** START READING PASSAGE **

Inside Story

Fletch, Muscles and the Rocket

Books | Three players, three hard slogs. Jock Given on the golden age of Australian tennis

Jock Given 26 February 2013 3047 words

Rod Laver says Ken Rosewall (above) is the “least appreciated great player in the history of tennis.” AAP Image/Presse Sports



Ken Rosewall must have spent more time on Australia’s centre courts this summer than any Australian player. He was at Ken Rosewall Arena in Sydney when Bernard Tomic thanked “Mr Rosewall” for his first ATP Tour tournament trophy. He was at Rod Laver Arena when Andy Murray was too good for Roger Federer in a semi-final of the Australian Open, and he was there two nights later when Novak Djokovic was too good for Murray.

Australians see a lot of this in January. There are many more Australian tennis champions in the stands than on the courts and it has been that way for a long time. Rosewall will turn eighty next year; Rod Laver will turn seventy-five in August, the day after Roger Federer’s birthday; Margaret Court is seventy. Australia’s last winner of an Australian Open singles title was Chris O’Neil in 1978. In six of the ten championships before that win, both the female finalists were Australian.

Australia’s golden age has produced a book bubble lately, with the release of Rosewall’s Muscles: The Story of Ken Rosewall, Australia’s Little Master of the Courts (as told to Richard Naughton), Laver’s The Education of a Tennis Player (with Bud Collins), and Hugh Lunn’s The Great Fletch: The Dazzling Life of Wimbledon Aussie Larrikin Ken Fletcher. These players come from an era when future champions lived with ironic nicknames from their early days on the court: Rosewall became “Muscles” because he didn’t have any; Laver, the “Rocket” because, as a boy, he wasn’t one. The two of them ended up in one of the great rivalries in the history of tennis, its duration, intensity and closeness masked by the invisibility of many of the matches they played as professional one-night stands all over the world, often in makeshift venues, in the 1960s and early 70s.

** END READING PASSAGE **
** START RECORDS FOR THE TASK **

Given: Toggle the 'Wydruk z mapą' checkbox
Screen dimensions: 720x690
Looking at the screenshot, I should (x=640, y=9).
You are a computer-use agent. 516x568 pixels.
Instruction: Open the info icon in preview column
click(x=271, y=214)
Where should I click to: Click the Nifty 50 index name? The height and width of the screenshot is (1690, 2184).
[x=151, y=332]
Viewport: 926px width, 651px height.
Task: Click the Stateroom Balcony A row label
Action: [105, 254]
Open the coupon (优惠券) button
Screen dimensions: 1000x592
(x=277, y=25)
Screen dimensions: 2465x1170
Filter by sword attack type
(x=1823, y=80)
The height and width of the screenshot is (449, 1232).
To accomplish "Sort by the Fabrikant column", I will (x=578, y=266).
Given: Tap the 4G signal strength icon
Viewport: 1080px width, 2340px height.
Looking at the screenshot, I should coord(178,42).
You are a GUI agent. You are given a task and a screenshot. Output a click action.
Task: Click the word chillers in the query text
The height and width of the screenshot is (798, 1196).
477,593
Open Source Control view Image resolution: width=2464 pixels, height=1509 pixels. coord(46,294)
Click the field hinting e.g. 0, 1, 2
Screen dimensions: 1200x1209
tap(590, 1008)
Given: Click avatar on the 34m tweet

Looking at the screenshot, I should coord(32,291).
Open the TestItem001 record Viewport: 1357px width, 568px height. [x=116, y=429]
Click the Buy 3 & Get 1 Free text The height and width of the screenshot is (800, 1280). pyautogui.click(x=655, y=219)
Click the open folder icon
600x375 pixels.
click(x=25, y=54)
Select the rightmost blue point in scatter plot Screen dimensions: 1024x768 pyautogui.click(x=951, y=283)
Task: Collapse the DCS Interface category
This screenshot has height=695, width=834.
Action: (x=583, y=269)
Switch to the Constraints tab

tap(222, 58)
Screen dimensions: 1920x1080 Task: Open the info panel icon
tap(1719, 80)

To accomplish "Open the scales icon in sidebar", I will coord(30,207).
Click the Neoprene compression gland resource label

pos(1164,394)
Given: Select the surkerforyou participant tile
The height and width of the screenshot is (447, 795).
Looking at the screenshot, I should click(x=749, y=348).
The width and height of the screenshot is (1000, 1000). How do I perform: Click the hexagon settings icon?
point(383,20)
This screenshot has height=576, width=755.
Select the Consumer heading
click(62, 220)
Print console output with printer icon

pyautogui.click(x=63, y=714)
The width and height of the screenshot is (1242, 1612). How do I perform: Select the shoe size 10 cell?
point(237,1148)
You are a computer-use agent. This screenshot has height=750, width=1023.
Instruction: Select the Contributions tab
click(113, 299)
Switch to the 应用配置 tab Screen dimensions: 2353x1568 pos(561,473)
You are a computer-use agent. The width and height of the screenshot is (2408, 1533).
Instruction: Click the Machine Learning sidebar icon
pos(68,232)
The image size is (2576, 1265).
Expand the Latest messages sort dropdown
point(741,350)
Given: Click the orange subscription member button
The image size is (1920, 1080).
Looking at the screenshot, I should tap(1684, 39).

** END RECORDS FOR THE TASK **

* TASK LIST *
(a) Answer these from the tennis article:
(i) Who was Australia's last winner of an Australian Open singles title, and in what year?
(ii) Why did Ken Rosewall become known as "Muscles"?
(iii) Who beat Roger Federer in an Australian Open semi-final this summer?
(b) Rewrite the part of the records that opens with the line containing "Given: Select the" and closes with the line containing "point(237,1148)" as a Markdown table. Use the columns Row and Line, number each row, and leave out blank lines.
The text and the records come from two separate sources.

* OUTPUTS IN ORDER *
(a)
(i) Chris O'Neil, in 1978.
(ii) Because he didn't have any.
(iii) Andy Murray.

(b)
| Row | Line |
|---|---|
| 1 | Given: Select the surkerforyou participant tile |
| 2 | The height and width of the screenshot is (447, 795). |
| 3 | Looking at the screenshot, I should click(x=749, y=348). |
| 4 | The width and height of the screenshot is (1000, 1000). How do I perform: Click the hexagon settings icon? |
| 5 | point(383,20) |
| 6 | This screenshot has height=576, width=755. |
| 7 | Select the Consumer heading |
| 8 | click(62, 220) |
| 9 | Print console output with printer icon |
| 10 | pyautogui.click(x=63, y=714) |
| 11 | The width and height of the screenshot is (1242, 1612). How do I perform: Select the shoe size 10 cell? |
| 12 | point(237,1148) |